Assignment: Look for "computer" in each line of the entries, and return the matching lines.

Source material:
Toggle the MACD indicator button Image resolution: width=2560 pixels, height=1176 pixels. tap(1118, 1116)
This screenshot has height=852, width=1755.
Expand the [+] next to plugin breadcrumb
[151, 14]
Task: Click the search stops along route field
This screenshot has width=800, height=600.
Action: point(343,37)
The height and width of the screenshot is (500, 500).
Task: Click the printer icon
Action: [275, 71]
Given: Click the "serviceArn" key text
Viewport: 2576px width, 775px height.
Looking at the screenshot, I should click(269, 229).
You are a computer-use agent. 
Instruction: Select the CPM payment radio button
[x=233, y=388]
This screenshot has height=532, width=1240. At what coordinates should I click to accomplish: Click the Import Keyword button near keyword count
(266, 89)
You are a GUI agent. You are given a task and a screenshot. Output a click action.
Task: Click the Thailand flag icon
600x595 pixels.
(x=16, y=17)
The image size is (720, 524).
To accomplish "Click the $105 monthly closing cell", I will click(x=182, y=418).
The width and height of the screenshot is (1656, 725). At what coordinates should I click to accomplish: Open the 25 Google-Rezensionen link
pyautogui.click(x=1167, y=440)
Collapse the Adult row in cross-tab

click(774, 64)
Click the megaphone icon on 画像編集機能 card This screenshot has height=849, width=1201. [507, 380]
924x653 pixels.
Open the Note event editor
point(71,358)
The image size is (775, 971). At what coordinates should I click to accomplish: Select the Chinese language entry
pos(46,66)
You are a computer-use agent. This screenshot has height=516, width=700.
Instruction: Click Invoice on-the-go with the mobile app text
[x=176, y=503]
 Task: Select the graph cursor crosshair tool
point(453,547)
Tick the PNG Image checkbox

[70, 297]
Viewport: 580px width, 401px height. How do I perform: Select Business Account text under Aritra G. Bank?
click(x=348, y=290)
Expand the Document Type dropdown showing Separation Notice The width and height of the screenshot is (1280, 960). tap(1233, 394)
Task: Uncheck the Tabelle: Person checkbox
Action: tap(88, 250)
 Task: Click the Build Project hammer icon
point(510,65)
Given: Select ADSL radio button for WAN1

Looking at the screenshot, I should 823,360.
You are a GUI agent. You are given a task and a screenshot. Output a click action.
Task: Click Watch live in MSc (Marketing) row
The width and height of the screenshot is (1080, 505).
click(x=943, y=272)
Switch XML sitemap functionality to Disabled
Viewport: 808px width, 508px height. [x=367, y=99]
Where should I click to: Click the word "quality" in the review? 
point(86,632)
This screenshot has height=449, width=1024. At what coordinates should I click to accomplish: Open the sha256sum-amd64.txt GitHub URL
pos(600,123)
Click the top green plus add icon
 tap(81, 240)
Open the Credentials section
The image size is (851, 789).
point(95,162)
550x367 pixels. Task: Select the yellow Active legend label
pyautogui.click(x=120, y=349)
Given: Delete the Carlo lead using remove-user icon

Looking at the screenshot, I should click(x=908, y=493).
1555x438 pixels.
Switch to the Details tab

Task response:
You are a computer-use agent. 
You are a computer-use agent. This screenshot has height=516, width=700.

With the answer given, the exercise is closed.